### Arbeitsauftrag 1
Führen Sie sämtliche Parteien und Wählergruppen auf, die im folgenden Artikel über die Kommunalwahlen in Schleswig-Holstein namentlich genannt werden.
### Arbeitsauftrag 2
Welches Ergebnis erreichte die SPD laut dem nachstehenden Artikel über die Kommunalwahlen in Schleswig-Holstein in Kiel?
### Arbeitsauftrag 3
Schreiben Sie den folgenden Artikel über die Kommunalwahlen in Schleswig-Holstein im Anschluss an seinen letzten Satz weiter.

### Textblock
Gemeinderäte und Kreistage im Norden: SPD in schwerer See
Bei den Kommunalwahlen in Schleswig-Holstein verlieren die Großen, die SPD bekommt eine Klatsche in Flensburg und Jamaika nutzt nur den Grünen.
Lokalwahlen, darauf weisen vor allem die Verlierer hin, hängen von örtlichen Begebenheiten ab. So etwa in der Kleinstadt Tornesch, wo die SPD von 52,6 Prozent 2013 auf 26,6 Prozent abstürzte, und im benachbarten Glücksstadt, wo sie ihr Ergebnis auf 16 Prozent halbierte, weil ein früherer Bürgermeister als Einzelbewerber über 20 Prozent abräumte – die dramatischsten Verluste im Land. Doch bereinigt von solchen Sondersituationen bleibt eine Tendenz, die sich von Flensburg bis Quickborn, von Kiel bis Heide bestätigt: Die SPD gewinnt zurzeit keinen Blumentopf, 6,5 Prozent weniger Stimmen erhielten die GenossInnen im Vergleich zur Wahl 2013.
Grüne Abspaltung in Lübecks Bürgerschaft
In Flensburg, wo die Nahles-Gegenkandidatin und potenzielle Stegner-Konkurrentin Simone Lange regiert, rutschte die SPD hinter CDU und Grüne sogar auf Platz drei ab. Einzig in ihren traditionellen Hochburgen Kiel und Lübeck konnte die Partei ihre Großstadt-Stärke bestätigen. In der Landeshauptstadt rutschte die SPD erstmals in ihrer Geschichte unter die 30-Prozent-Marke, blieb mit 29,9 Prozent (minus 5,8%) aber stärkste Kraft vor der CDU mit 23,5 Prozent (minus 6,2%) und den Grünen mit 20,5 Prozent (plus 2,9%). Die Linke erzielte hier mit 7,2 Prozent ihr bestes Ergebnis.
Auch in Lübeck, der zweitgrößten Stadt Schleswig-Holsteins, verteidigte die SPD ihre führende Position mit 27,6 Prozent (minus 6,2%) vor der CDU mit 24,7 Prozent (minus 7,3%). Die Grünen landen mit 15,4 Prozent (minus 1,1%) auf dem dritten Platz. Ihre leichten Verluste erklären sich durch die linksgrüne Abspaltung GAL, die erstmals kandidierte und mit 2,8 Prozent einen Sitz in der Bürgerschaft ergatterte.
Ein Minus wird zum Plus
In Neumünster, der vierten kreisfreien Stadt im Flächenland, siegte die CDU mit mehr als sieben Prozent Vorsprung. Auf dem rechten Flügel hatte die AfD in dieser Stadt der NPD und der LKR, der Neugründung des ehemaligen AfD-Gründers Bernd Lucke, das Feld überlassen, die 3,9 (NPD) und 2,0 (LKR) Prozent erzielten. Gerade im Speckgürtel rund um Hamburg scheinen rechte Parolen Gehör zu finden: In Kaltenkirchen wählten elf Prozent die AfD, in Geesthacht – mit 31 Prozent eine SPD-Hochburg – stimmten neun Prozent für die Rechtspopulisten.

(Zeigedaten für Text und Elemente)
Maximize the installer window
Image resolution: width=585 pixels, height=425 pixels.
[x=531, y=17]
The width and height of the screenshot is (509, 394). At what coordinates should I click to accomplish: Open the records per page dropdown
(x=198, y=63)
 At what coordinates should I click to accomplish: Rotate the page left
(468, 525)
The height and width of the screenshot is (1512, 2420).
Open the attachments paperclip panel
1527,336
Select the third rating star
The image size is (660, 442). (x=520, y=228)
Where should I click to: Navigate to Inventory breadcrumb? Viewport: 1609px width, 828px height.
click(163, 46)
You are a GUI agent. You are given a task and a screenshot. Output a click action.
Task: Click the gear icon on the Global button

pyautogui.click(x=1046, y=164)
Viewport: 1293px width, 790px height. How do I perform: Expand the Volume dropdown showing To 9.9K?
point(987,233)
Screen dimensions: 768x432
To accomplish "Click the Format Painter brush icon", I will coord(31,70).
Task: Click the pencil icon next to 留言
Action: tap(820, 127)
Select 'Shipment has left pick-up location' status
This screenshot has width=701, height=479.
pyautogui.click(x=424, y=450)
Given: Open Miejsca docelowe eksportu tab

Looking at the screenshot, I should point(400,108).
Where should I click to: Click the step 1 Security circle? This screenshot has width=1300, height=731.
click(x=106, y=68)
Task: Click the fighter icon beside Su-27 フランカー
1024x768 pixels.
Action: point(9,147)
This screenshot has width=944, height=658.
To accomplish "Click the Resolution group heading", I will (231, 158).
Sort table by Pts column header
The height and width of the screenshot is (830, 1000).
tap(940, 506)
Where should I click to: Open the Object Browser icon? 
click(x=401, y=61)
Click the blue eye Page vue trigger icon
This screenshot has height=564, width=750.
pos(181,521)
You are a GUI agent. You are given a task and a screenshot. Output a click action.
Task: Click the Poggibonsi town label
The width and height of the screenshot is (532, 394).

### Richtige Antwort 1
SPD, CDU, Grüne, Die Linke, GAL, AfD, NPD, LKR

### Richtige Antwort 2
Die SPD erreichte in Kiel 29,9 Prozent, ein Minus von 5,8 Prozent.

### Richtige Antwort 3
Die Antwort am Tag nach der Wahl von beiden großen Parteien: Alles gut, weitermachen. „Der Aufwind für die CDU hält an“, sagte Ministerpräsident und CDU-Landesparteichef Daniel Günther, ohne zu erklären, wie er aus einem Minus von knapp vier Prozent einen „Aufwind“ herauslesen kann.
Stockende Stegner-Dämmerung
Ralf Stegner nannte das landesweite Abschneiden zwar „enttäuschend“, fand aber neben Schatten auch Licht und freute sich über „viele sehr gute Ergebnisse“. Persönliche Konsequenzen will er weiterhin nicht ziehen, sondern den innerparteilichen Reformprozess im Land „mit aller Kraft“ vorantreiben. Er wolle nicht vor Jahresende bekanntgeben, ob er im April 2019 wieder als Parteichef kandidieren will.
Vor der Wahl hatte es Spekulationen gegeben, ob ein schlechtes Ergebnis dem Landesvorsitzenden schaden könne. „Momentan geht es nicht um mich oder um sonst wen, sondern es geht um die SPD“, sagte Stegner. Da seine potenzielle Rivalin Simone Lange in Flensburg indes selbst Wunden lecken muss, ist ein Aufbegehren zurzeit nicht zu erwarten: Die Revolte wird vertagt.
Grüne glücklich
Freude herrscht dagegen bei den Grünen: „Ein starkes Ergebnis, wir sind sehr zufrieden mit dem Trend“, sagte Grünen-Landeschefin Ann-Kathrin Tranziska. Ihre Partei wurde mit 16,5 Prozent drittstärkste Kraft im Land. Bezeichnend ist das Beispiel des Ostseebades Scharbeutz, wo die Grünen jahrelang vor sich hin dümpelten. Zu Jahresbeginn traten sieben Neumitglieder in den kleinen Ortsverband ein und machten mächtig Betrieb. Der Erfolg: Statt des üblichen einen Mandats haben sie künftig vier Sitze im Gemeinderat.
Zugelegt haben in bescheidenerem Umfang FDP und Linke, zu den Verlierern zählt indes der SSW: Statt knapp drei gab es nur noch 2,3 Prozent für die Partei der Dänen und Friesen.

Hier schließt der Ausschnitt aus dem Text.